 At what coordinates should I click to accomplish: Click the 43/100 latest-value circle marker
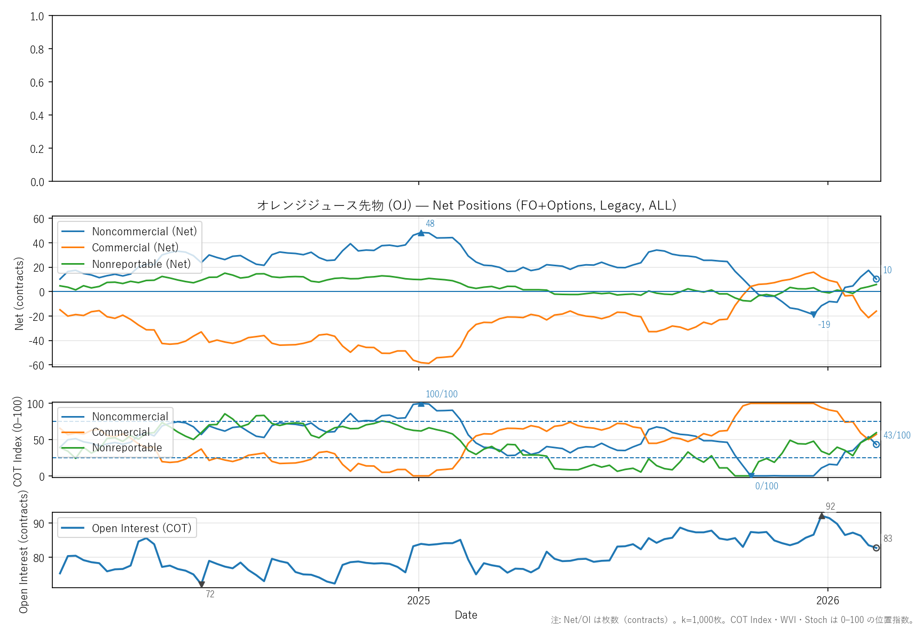point(876,444)
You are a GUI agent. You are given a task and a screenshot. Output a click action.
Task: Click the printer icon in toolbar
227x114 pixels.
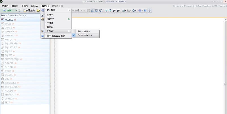pyautogui.click(x=123, y=11)
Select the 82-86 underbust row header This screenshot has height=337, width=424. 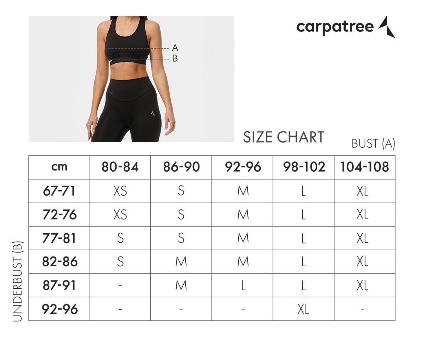59,262
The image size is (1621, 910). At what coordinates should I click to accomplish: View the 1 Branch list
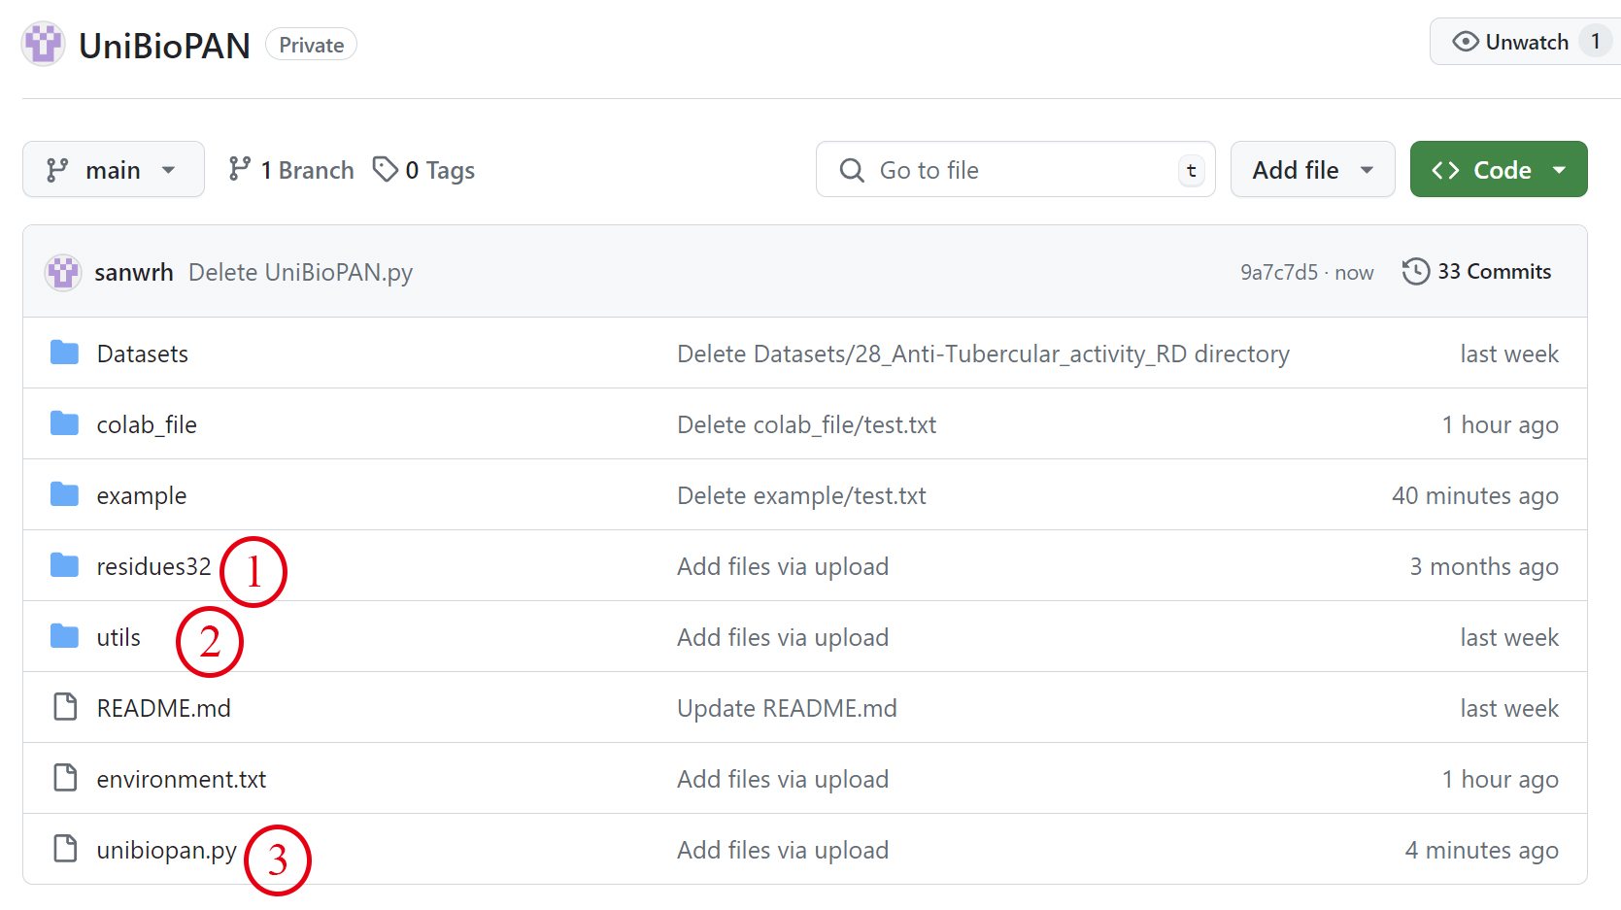click(x=291, y=170)
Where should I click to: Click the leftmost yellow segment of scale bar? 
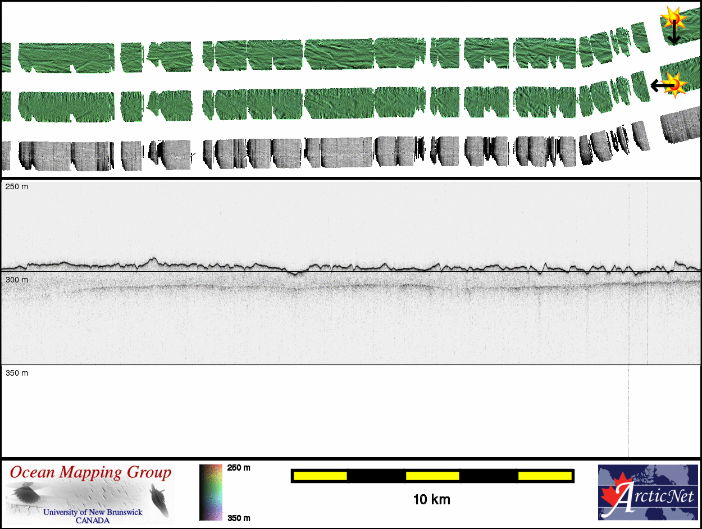pyautogui.click(x=320, y=476)
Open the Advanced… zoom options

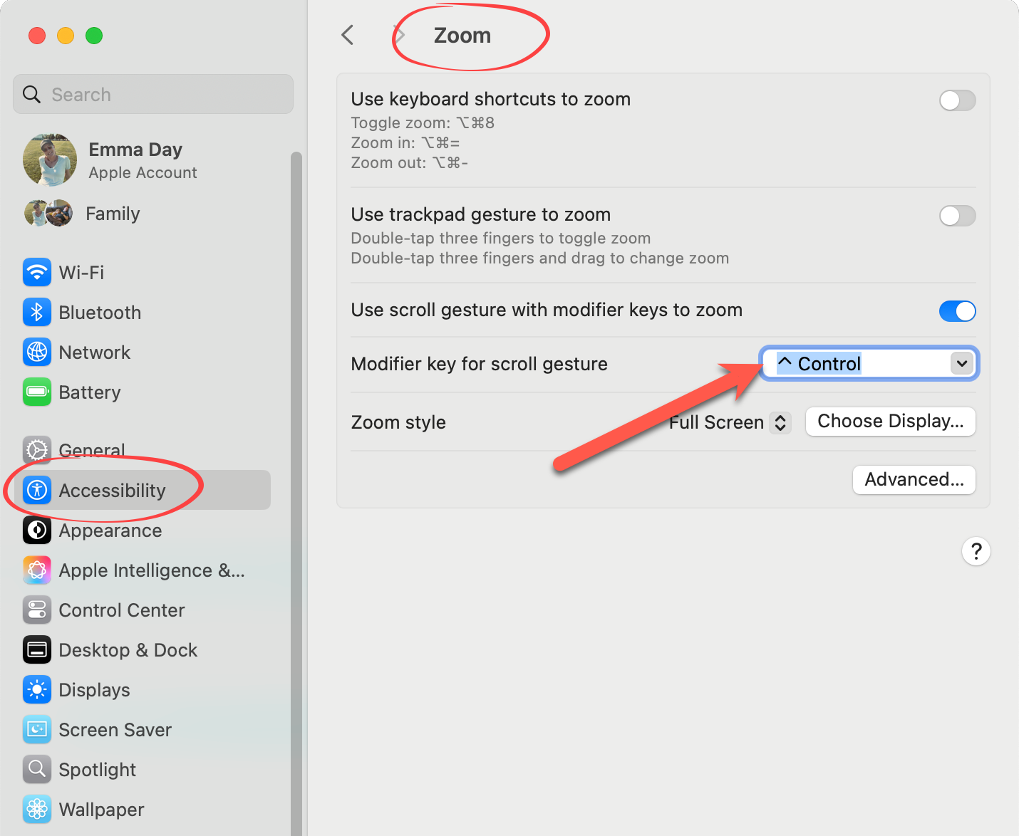point(914,480)
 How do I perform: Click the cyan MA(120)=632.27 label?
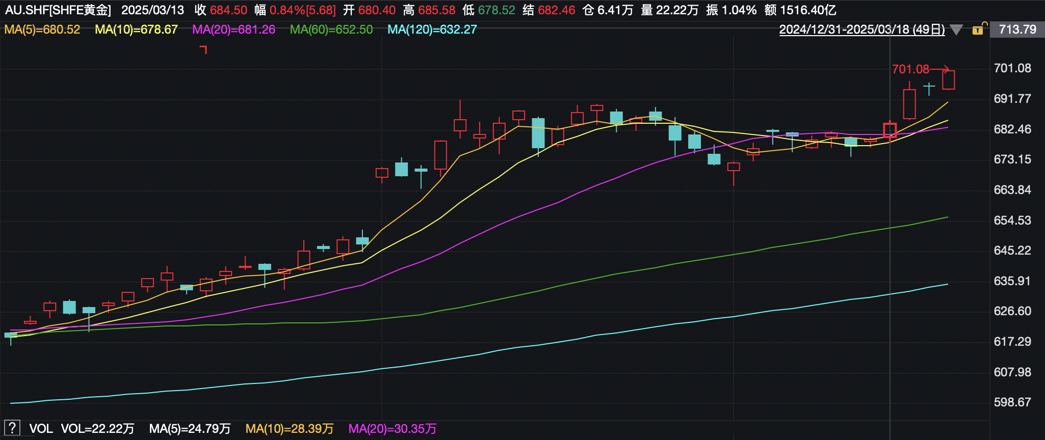click(432, 30)
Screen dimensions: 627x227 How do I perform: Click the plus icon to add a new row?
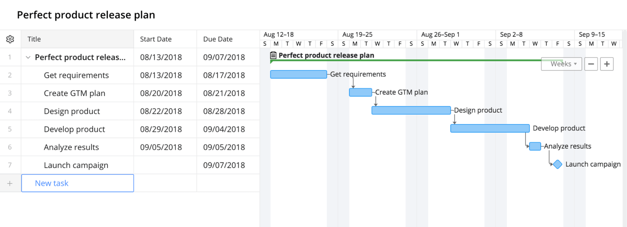pos(10,183)
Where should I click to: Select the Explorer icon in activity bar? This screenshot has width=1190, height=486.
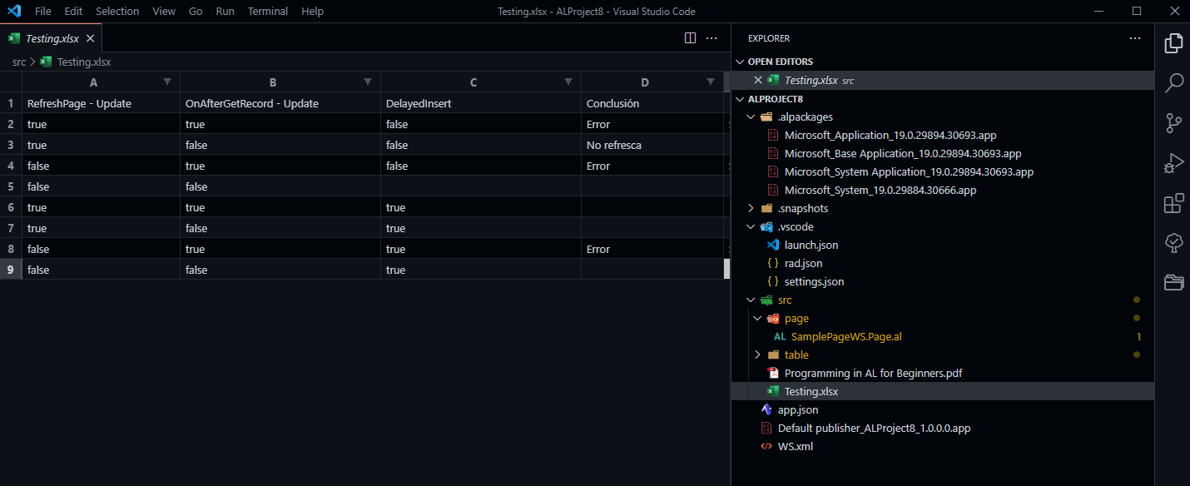tap(1173, 43)
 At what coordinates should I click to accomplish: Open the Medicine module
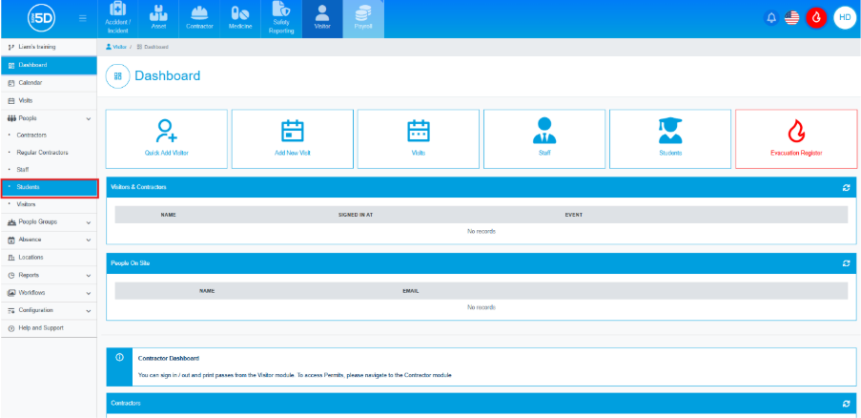(x=240, y=19)
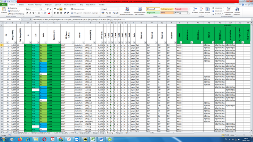
Task: Open filter dropdown on the Ass column header
Action: pos(38,43)
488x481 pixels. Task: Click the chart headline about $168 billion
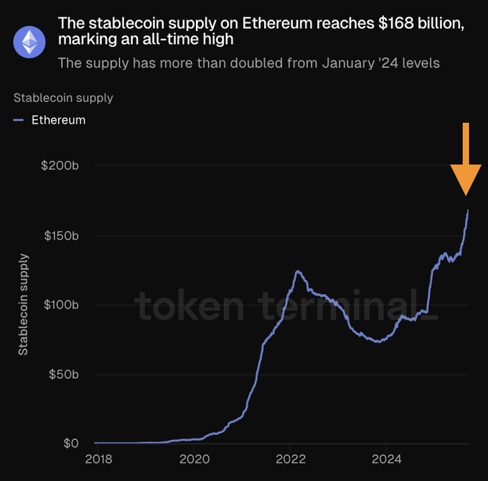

# # # # #

## Assignment
Set down the lines from the one containing "Where should I click to: Select" through the last line of the records above, both included, exactly as they appear and with no other text. Pictures should not be set down.

## Answer area
Where should I click to: Select the Explorer icon in activity bar? This screenshot has width=1190, height=486.
tap(1173, 43)
 At what coordinates should I click to accomplish: Open the Medicine module
(x=240, y=19)
Task: Open filter dropdown on the Ass column header
Action: pos(38,43)
488x481 pixels. Task: Click the chart headline about $168 billion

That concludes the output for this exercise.